(TEXT FOR ANALYSIS Opens)

Thicknesses of knots

In this paper we define a set of radii called thickness for simple closed curves denoted by K , which are assumed to be differentiable. These radii capture a balanced view between the geometric and the topological properties of these curves. One can think of these radii as representing the thickness of a rope in space and of K as the core of the rope. Great care is taken to define our radii in order to gain freedom from small pieces with large curvature in the curve. Intuitively, this means that we tend to allow the surface of the ropes that represent the knots to deform into a non smooth surface. But as long as the radius of the rope is less than the thickness so defined, the surface of the rope will remain a two manifold and the rope (as a solid torus) can be deformed onto K via strong deformation retract. In this paper we explore basic properties of these thicknesses and discuss the relationship amongst them.

Subspaces with normalized tight frame wavelets in R

In this paper we investigate the subspaces of L 2 (R) which have normalized tight frame wavelets that are defined by set functions on some measurable subsets of R called Bessel sets. We show that a subspace admitting such a normalized tight frame wavelet falls into a class of subspaces called reducing subspaces. We also consider the subspaces of L 2 (R) that are generated by a Bessel set E in a special way. We present some results concerning the relation between a Bessel set E and the corresponding subspace of L 2 (R) which either has a normalized tight frame wavelet defined by the set function on E or is generated by E.

(TEXT FOR ANALYSIS Closes)
(EXTRACTED INFORMATION Opens)

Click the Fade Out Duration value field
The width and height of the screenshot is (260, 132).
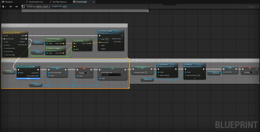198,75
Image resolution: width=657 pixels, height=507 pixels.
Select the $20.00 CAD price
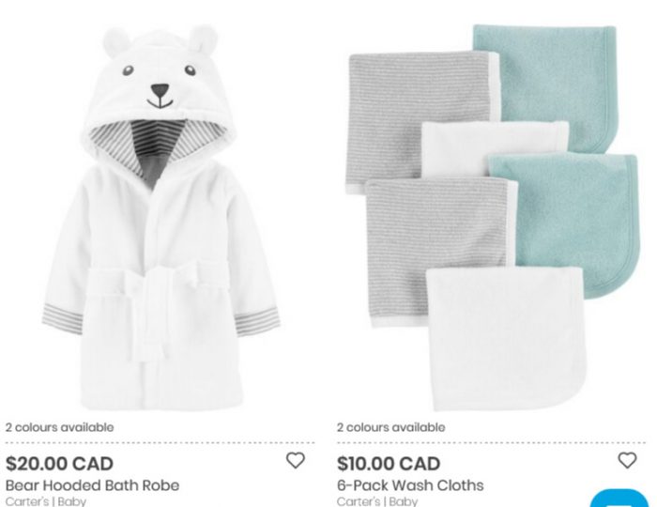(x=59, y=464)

(EXTRACTED INFORMATION Closes)
(EXTRACTED INFORMATION Opens)

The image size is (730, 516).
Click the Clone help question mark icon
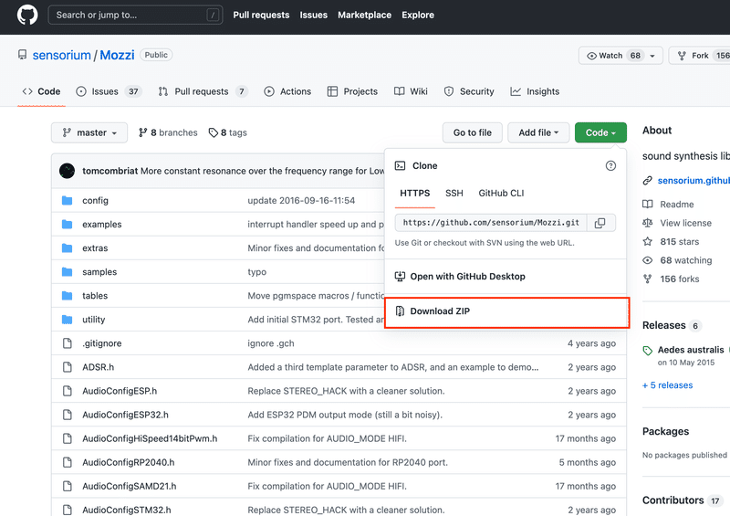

(EXTRACTED INFORMATION Closes)
(EXTRACTED INFORMATION Opens)

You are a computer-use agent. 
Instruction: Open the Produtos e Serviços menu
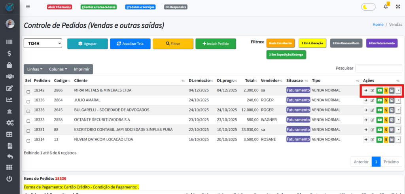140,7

(EXTRACTED INFORMATION Closes)

== INSTRUCTIONS FOR THE TASK ==
Continue the paper abstracts on knot thicknesses and tight frame wavelets, picking up after their last sentence.

== ANSWER FOR THE TASK ==
Bounds for the minimum step number of knots in the simple cubic lattice

Knots are found in DNA as well as in proteins, and they have been shown to be good tools for structural analysis of these molecules. An important parameter to consider in the artificial construction of these molecules is the minimum number of monomers needed to make a knot. Here we address this problem by characterizing, both analytically and numerically, the minimum length (also called minimum step number) needed to form a particular knot in the simple cubic lattice. Our analytical work is based on improvement of a method introduced by Diao to enumerate conformations of a given knot type for a fixed length. This method allows us to extend the previously known result on the minimum step number of the trefoil knot 31 (which is 24) to the knots 41 and 51 and show that the minimum step numbers for the 41 and 51 knots are 30 and 34, respectively. Using an independent method based on the BFACF algorithm, we provide a complete list of numerical estimates (upper bounds) of the minimum step numbers for prime knots up to ten crossings, which are improvements over current published numerical results. We enumerate all minimum lattice knots of a given type and partition them into classes defined by BFACF type 0 moves.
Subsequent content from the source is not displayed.